Shows
Roksana Pirouzmand’s Dual‑Site Meditation on Loss
Roksana Pirouzmand
everything was once something else
OXY ARTS
Los Angeles
Feb 21–Apr 11, 2026
everything was once something else (the land was the sea, the sea was the land)
JOAN
Los Angeles
Feb 21–May 2, 2026
Roksana Pirouzmand is known for powerful installations and performance-based sculptures whose figurative meaning is often created through literal deterioration and erosion. The Iranian-born, Los Angeles-based artist’s latest exhibition unfurled across two separate venues like echoes or reverberations of each other, exploring the causes and effects that shape our individual lives and chart the course of history.
There are the cascading reactions within family and generational bonds. Anatomical clay casts based on Pirouzmand’s own body as well as that of her mother (the artist has also frequently cast portions of her grandmother’s form in the past) populated the sunny, seventh-floor industrial space of JOAN in downtown Los Angeles. The floor sculpture, kneeling, sinking (2025) is modeled after Pirouzmand’s lower body in a kneeling position, cut through the hip, connoting prayerful deference and vulnerability. At the center of this presentation was spring (2025–26), a full body cast reclining on a slab of steel, entrenched in a shallow pool of water that slowly eroded the clay corpus and rusted the steel.

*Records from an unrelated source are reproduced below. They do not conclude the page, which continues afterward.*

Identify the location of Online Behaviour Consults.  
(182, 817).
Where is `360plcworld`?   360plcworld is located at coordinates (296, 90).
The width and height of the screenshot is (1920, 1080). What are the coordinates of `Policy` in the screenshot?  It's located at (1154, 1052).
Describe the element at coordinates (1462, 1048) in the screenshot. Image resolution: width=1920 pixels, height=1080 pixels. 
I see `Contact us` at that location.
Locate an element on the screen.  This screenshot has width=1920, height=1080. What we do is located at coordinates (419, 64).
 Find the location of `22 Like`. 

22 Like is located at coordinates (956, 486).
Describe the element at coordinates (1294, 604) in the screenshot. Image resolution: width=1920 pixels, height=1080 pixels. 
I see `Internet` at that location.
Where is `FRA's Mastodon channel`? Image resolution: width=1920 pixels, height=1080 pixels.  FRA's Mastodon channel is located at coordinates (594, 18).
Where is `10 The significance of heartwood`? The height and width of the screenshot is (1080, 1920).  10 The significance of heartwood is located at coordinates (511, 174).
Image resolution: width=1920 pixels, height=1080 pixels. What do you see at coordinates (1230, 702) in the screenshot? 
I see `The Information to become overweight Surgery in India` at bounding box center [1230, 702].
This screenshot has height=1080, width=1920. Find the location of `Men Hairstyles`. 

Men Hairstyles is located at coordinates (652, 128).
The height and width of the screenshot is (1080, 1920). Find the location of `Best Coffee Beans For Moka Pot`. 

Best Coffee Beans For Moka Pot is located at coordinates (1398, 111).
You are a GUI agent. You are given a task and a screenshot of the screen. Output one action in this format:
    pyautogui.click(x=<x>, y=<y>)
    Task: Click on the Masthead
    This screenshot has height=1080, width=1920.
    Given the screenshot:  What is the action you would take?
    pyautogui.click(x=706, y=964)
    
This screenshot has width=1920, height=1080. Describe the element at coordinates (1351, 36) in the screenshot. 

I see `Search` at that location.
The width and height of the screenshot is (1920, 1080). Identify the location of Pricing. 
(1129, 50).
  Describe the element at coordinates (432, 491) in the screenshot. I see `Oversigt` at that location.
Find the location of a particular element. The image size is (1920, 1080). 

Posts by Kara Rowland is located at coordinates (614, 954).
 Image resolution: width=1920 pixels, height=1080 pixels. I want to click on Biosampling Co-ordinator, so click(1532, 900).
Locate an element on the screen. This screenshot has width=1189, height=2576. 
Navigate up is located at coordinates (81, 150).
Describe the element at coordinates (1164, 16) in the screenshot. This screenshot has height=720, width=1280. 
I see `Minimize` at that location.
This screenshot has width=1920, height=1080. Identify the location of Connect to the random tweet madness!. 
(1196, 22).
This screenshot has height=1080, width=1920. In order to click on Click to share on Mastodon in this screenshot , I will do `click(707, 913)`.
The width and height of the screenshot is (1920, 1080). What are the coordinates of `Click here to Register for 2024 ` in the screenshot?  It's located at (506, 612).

Subtler, long-range influences that might ripple across eras are felt in land was the sea the sea was the land 1 and 2 (2026). The sculptural installation comprises a steel shelf piled high with casts of hands facing another steel shelf with a panel of clay. A mysterious hum pervaded the gallery, generated by sound exciters that imparted a quiet but steady vibration throughout the works, gradually abrading the clay pieces. Fingers cracked off from the cast hands, littering the floor of the gallery. The sheet of clay, once whole, splintered into several parts, with large chunks tumbling onto the ground, reflecting the often fractured identities of diasporic communities, including Pirouzmand’s own experiences with displacement. Born in 1990 in Yazd, Iran, and raised by a family that practiced Zoroastrianism—one of the world’s oldest faiths originating in ancient Persia—the artist relocated to the US at the age of 21 through a religious refugee program.
Pirouzmand also implicates and involves the spectator to highlight the direct impact of their own beliefs, actions, and movements. At OXY ARTS, she welded her sculptures onto a metal floor taking up almost the entire space. Visitors were invited to walk onto the specially devised platform, whose metal plates buckled and bowed with each step. Here, viewers encountered Wave (2026), a kinetic installation which consists of dozens of clay casts of hands, each affixed to the tip of a thin metal rod that bends and sways, recalling how cattails flutter from the weight of their flower heads or a gentle breeze. The many clay hands colliding with one another was cacophonous—at one point, a finger snapped off and fell to the ground, a small drama recalling Newton’s third law of motion which posits that for every action, there is an equal and opposite reaction.


Also displayed at OXY ARTS, Horizon (2026) is composed of two casts of faceless adult bodies, vertically cleaved in half and horizontally laid out—with one seemingly merging with a crib—referencing infancy, rebirth, and regression, as well as the psychosomatic imprints of our childhood on our adulthood. At JOAN, a clay body is suspended in a similar position above a full-sized bedframe in dreaming, swifting, settling (2025–26), looming overhead and, little by little, depositing dust onto the fixture and floor below. Do the hopes and dreams of previous generations cast too long a shadow, or impose too heavy a trace?
In Land (2026), clay casts of the artist’s bust jostle against each other upon long metal rods, their eyes closed. While the damage at first glance appeared minimal, closer inspection revealed that each bust had sustained a fine but distinct layer of wear upon almost every surface. No person is an island; not a single soul remains unscathed in the unfolding of the human trajectory.
At the time of writing, US-Israeli airstrikes continue to rain down on Iran. The conflict began on February 28, although one could arguably link the true beginning of this war to the 1953 coup or the 1978–79 Iranian Revolution. Iran retaliated with bombings of American embassies in neighboring countries, resulting in direct deaths as well as indirect aftereffects: renewed animosities, discrimination against both Middle Eastern and Jewish communities, soaring oil prices affecting the global citizenry’s daily lives. Across the two venues, arguably the most important medium to Pirouzmand’s works went unlisted on the checklists—that of time, and its ability to both destroy and heal.
Jennifer S. Li is a writer, art advisor, and educator based in Los Angeles. She is also ArtAsiaPacific’s Los Angeles desk editor.